カルーセルが思い出してくれた貴重なエピソードは、娘の宇多田をあずかったことがあるという記憶。連載では真っ先にその時のことを語ってくれた。
2人は当時、同じ芸能プロに所属していたが、交流が途絶え、その後、テレビの歌番組で再会した。その時にヒカルを連れてきていた藤にこう言われたという。
〈「麻紀さん、ちょっと今日、麻雀だから、ヒカルをあずかってくれる?」って言われたの。私が赤ちゃんを!? って思ったけど、「終わったら、迎えに行くからお願い」って言われ、仕方がないから、引き受けたわよ〉
ヒカルが2、3歳。子育ての経験がないカルーセルは姉と子守りをした。
そんな関係だから、藤はカルーセルには胸襟を開いていた。藤と母・澄子との確執は知られているが、こんな風に言っていた。
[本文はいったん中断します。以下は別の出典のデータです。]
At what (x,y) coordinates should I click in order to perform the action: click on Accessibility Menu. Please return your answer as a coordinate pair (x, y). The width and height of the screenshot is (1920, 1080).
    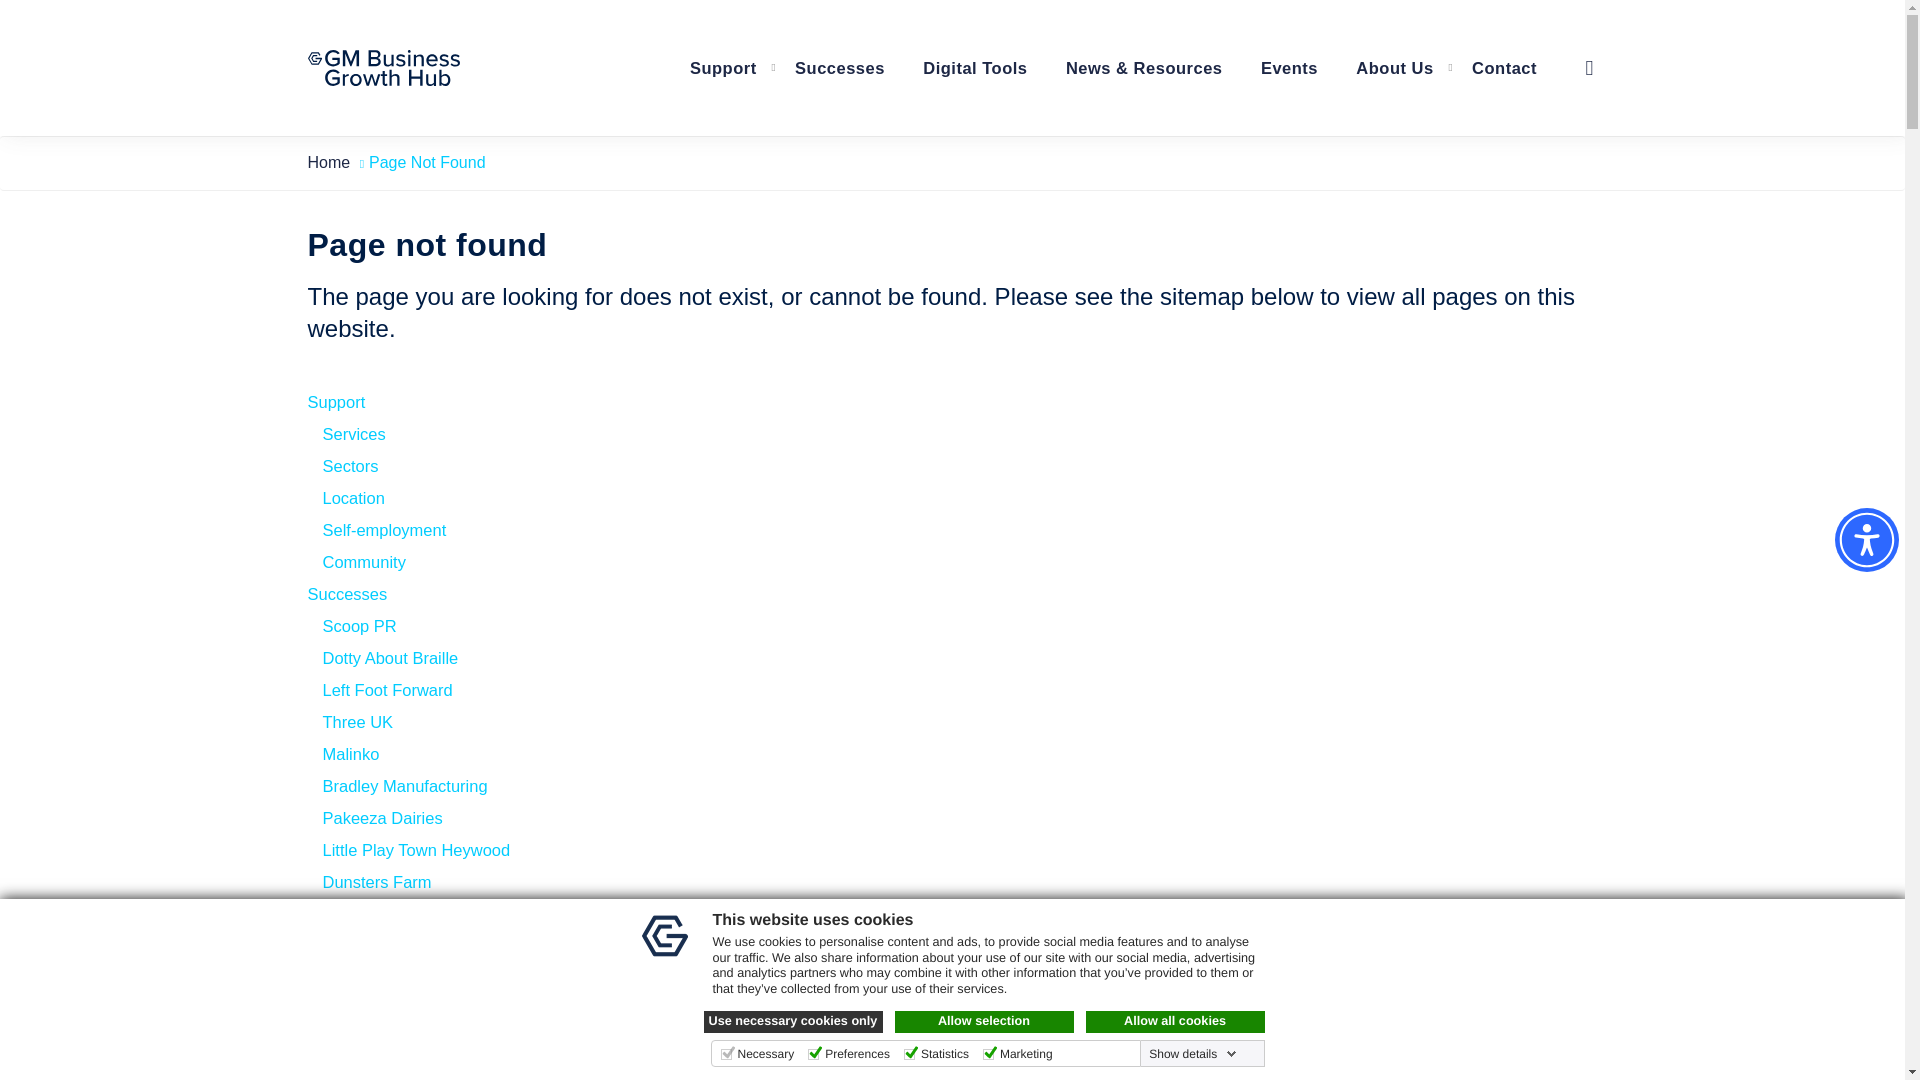
    Looking at the image, I should click on (1866, 540).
〈「目が悪くって大変なのよ」って言ってました。「新宿の女」を出した時はお母さんの手を引いて、ギター片手に新宿の街を流して歩いたんだから〉
ヒットを連発はしたものの、喉の手術をし、その後、引退宣言したが、その原因についても語っている。当時ついていた評判の悪いマネージャーが引き起こしたダブルブッキング騒動だというのだ。「あの女だけは許さない!」とカルーセルが怒りをあらわにしたという。
「才能があるの!」
しかし、救われた気がしたのは娘・ヒカルとのエピソード。90年代に藤は宇多田照實とヒカルと家族ユニット「U3」を結成。96年には「藤圭子 with Cubic U」として「冷たい月~泣かないで~」を発表し、精力的にプロモーション活動を行った。
その時、一緒にいたカルーセルは、藤にこう言われたという。
〈いきなり純べえが「麻紀さん、このバックコーラスの声、ヒカルなのよ。麻紀さんにあずけていた、あのヒカルなの。すごい才能があるのよ。楽しみなの」って、とってもうれしそうに言っていた…ヒカルが13歳ぐらいの時よ〉
鮮烈なデビューシングルとなった「Automatic」の発売はヒカルが15歳の時。娘の才能を真っ先に見抜いていたのは母だったということか。
藤圭子にとっての一生は母・澄子、自身、ヒカルの女たちの物語だった。